Obviously, a hallmark of communicating is meeting people where they are and relating to them from their perspective. Entrepreneurs usually have personality types like everyone else. There are certain traits that they have in common and if you identify these traits, you can work and communicate with them more effectively.
1) Think like a customer. Entrepreneurs get their salaries from customers. In a way, they see themselves as an employee of the customer, and their customers as their employers. Therefore, they view you as a vendor, in some ways, rather than an employee. And they view themselves as customers of you as well. So they can, and probably should, get very frustrated if you’re not doing your job. They figure that you shouldn’t be paid if you’re not doing your job, because that’s the relationship they have with their own customers.
To put it bluntly, they figure that if they’re paying you, you should do your job and do it happily, since you don’t often hear good entrepreneurs complaining about their customers, or not happily providing their services. On the other hand, some employees seem to think they are entitled to a job. Good entrepreneurs never feel entitled to revenue or to a customer relationship. This means they serve customers better than those entrepreneurs who hold an entitled view.
2) Think like an owner. Entrepreneurs are charged with running a company, getting a return to investors and keeping a company safe and in business. Actually, this is the make up of their entire job. So good entrepreneurs will delegate work appropriately but always accept 100 percent responsibility for a task being done, an area being run the right way, or a company being run the right way. Good entrepreneurs don’t pass the buck.
Actually, good employees don’t pass the buck either. So if you have a job to do, and you’re working with an entrepreneur, they’re going to expect you to do the job all the way and think of the implications rather than to rotely complete the task at hand and do what you are told. Having been both an employer and an employee, I am hard-pressed to think of a time adopting this attitude would ever hurt rather than help. If you are a waitress in a restaurant and are serving tables 1-20, and table 20 is re-assigned to another waiter, be sure to follow up and make sure that table 20 is served/waited on. Don’t just delegate the table away and blame someone else for not serving table 20.
3) Take things personally. It would be hard to grasp this if you haven’t started a business. But good entrepreneurs do not differentiate between themselves and their businesses. The businesses are, in some ways, a reflection of the entrepreneur.

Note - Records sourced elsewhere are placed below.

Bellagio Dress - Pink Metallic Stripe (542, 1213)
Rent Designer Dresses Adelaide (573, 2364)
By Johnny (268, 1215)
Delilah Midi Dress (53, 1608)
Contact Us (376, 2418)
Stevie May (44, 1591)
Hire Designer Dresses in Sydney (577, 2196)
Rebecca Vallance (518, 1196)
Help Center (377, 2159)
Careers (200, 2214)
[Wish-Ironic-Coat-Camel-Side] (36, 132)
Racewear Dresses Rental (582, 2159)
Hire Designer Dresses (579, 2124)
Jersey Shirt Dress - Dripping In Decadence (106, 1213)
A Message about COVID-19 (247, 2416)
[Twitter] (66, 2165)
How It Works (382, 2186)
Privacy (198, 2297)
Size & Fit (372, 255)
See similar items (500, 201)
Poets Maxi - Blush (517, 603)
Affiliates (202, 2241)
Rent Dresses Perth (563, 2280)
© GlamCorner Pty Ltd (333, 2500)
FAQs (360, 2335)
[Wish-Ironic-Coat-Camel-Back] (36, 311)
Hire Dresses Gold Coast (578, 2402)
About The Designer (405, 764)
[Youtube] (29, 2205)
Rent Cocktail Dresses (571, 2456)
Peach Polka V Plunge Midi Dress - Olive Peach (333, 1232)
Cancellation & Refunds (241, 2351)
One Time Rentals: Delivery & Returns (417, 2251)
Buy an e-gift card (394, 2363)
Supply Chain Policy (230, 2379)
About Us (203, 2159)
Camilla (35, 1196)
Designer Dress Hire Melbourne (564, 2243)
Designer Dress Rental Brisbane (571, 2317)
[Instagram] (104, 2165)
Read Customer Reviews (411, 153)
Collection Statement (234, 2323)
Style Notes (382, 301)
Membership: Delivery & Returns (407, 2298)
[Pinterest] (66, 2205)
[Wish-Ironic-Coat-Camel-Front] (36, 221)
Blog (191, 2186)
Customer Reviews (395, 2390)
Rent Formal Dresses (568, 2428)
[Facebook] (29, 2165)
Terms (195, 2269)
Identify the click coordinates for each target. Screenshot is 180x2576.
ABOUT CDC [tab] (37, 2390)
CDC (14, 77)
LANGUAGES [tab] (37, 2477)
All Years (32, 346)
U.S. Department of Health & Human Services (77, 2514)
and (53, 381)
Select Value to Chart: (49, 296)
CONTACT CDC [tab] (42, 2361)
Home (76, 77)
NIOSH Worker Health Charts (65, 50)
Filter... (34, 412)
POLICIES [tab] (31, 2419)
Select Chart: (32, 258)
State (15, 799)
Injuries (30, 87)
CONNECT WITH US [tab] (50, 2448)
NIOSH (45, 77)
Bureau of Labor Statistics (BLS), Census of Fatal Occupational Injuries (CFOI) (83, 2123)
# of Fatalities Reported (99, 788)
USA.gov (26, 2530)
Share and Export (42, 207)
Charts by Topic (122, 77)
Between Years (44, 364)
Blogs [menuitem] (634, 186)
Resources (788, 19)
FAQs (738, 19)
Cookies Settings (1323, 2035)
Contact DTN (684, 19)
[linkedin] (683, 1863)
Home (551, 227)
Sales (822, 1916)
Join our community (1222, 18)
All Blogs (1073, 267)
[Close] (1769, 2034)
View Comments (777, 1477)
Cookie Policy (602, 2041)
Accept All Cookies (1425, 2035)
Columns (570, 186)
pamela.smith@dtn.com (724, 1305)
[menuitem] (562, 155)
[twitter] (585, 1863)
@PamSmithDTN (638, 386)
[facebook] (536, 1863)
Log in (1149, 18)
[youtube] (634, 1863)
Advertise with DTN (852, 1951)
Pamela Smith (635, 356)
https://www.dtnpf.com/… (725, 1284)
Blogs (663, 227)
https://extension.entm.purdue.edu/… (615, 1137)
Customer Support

I’ve noticed that most employees don’t fully grasp that, which is understandable. If something about a business is not right, a good entrepreneur is going to take it personally. And you might need to do the same thing, in order to effectively communicate and work with an entrepreneur. This is why most entrepreneurs are tough people- the business is their art form and a reflection of who they are.
4) Recognize that entrepreneurs are fighting with real bullets, not rubber bullets. The practical matter is that their welfare and their families’ welfare is tied directly to their business. This is another reason that entrepreneurs are intense people. I’m not sure how anyone would be able to run a good business without a certain level of intensity. This point may be less prescriptive, except to give you some perspective about where they’re coming from.
If you’re going to work with entrepreneurs, understanding these traits that are common to many of them might help you understand their perspective and work with them effectively.